-- WHAT TO PRODUCE --
Could you change "dropdown" to "menu" in the stretch from the line containing "Viewport: 1483px width, 812px" through the line containing "(1005, 326)", keeping everything else the same? Leave the pictures out of your answer.

-- PROVIDED ENTRIES --
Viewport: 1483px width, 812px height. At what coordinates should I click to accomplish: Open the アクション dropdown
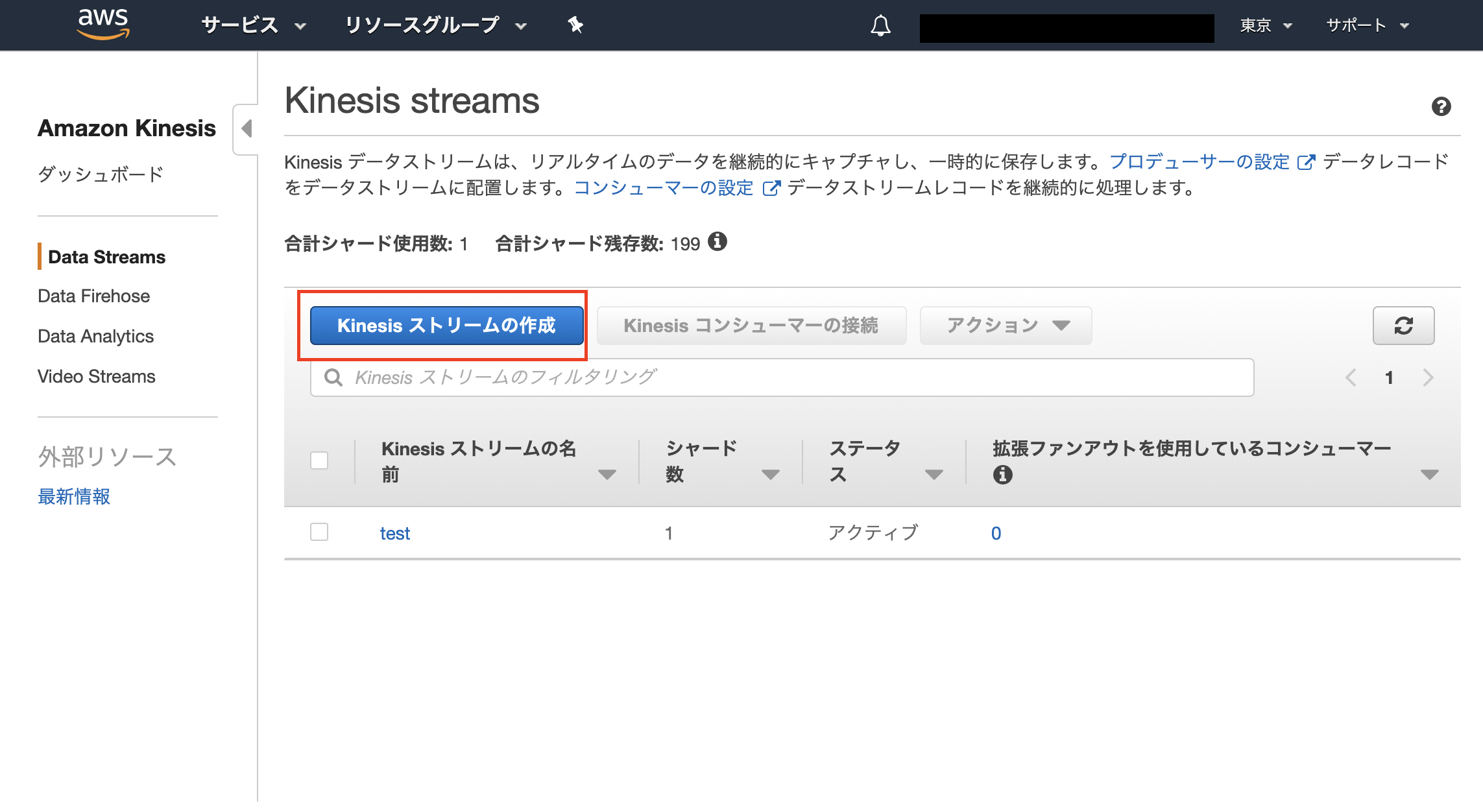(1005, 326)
* * *
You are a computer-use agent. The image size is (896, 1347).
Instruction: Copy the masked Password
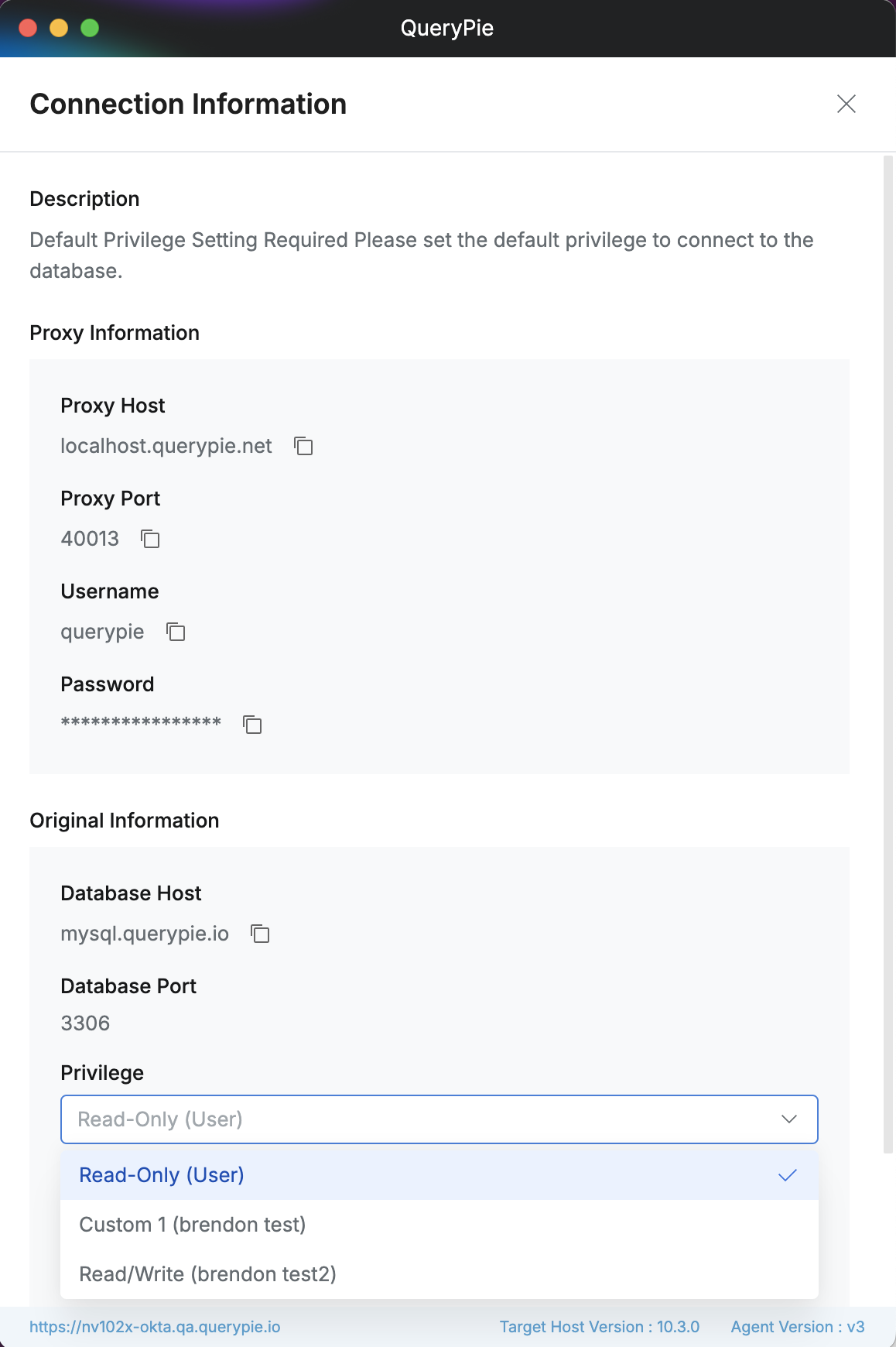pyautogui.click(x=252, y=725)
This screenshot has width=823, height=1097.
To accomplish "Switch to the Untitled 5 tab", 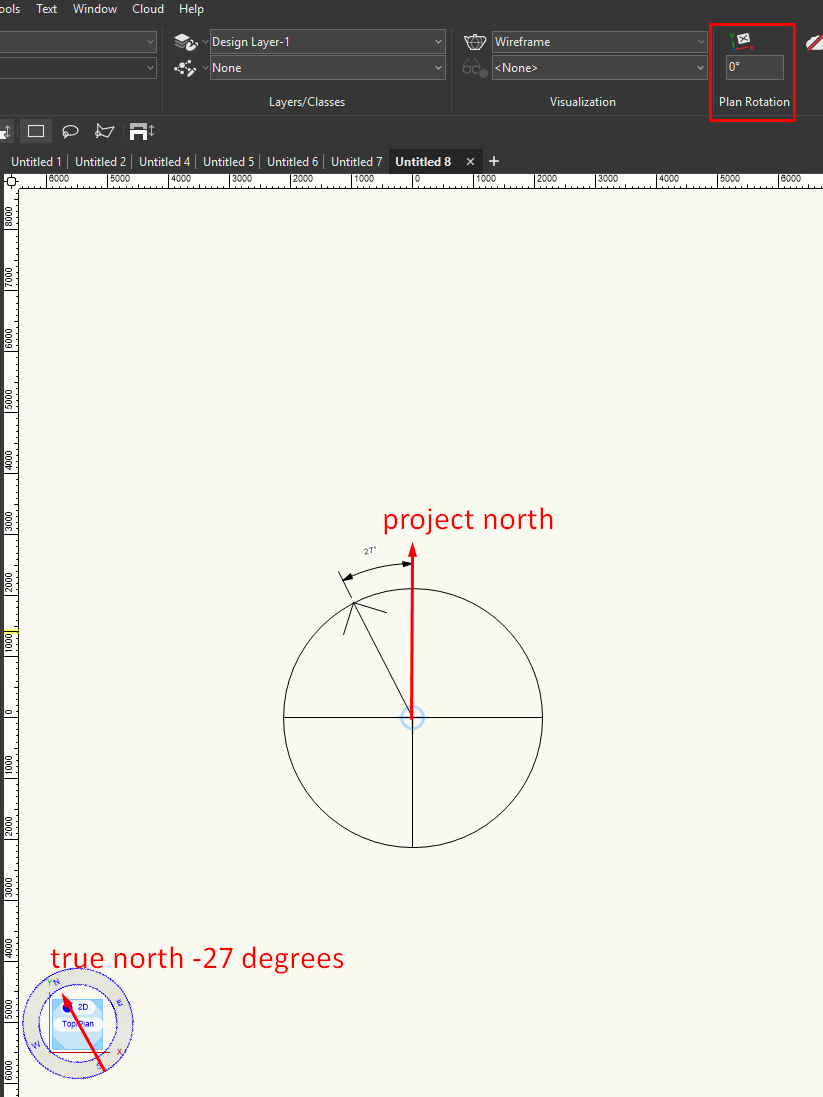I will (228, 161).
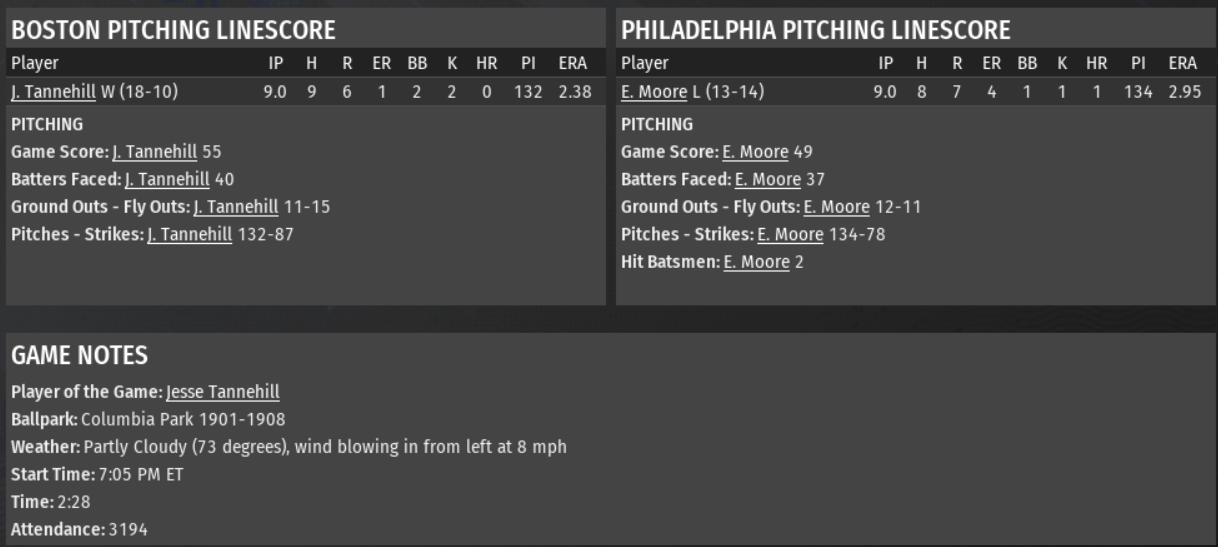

-- TASK OUTPUT --
Viewport: 1483px width, 812px height. At what coordinates should I click to accomplish: Open the アクション menu
(1005, 326)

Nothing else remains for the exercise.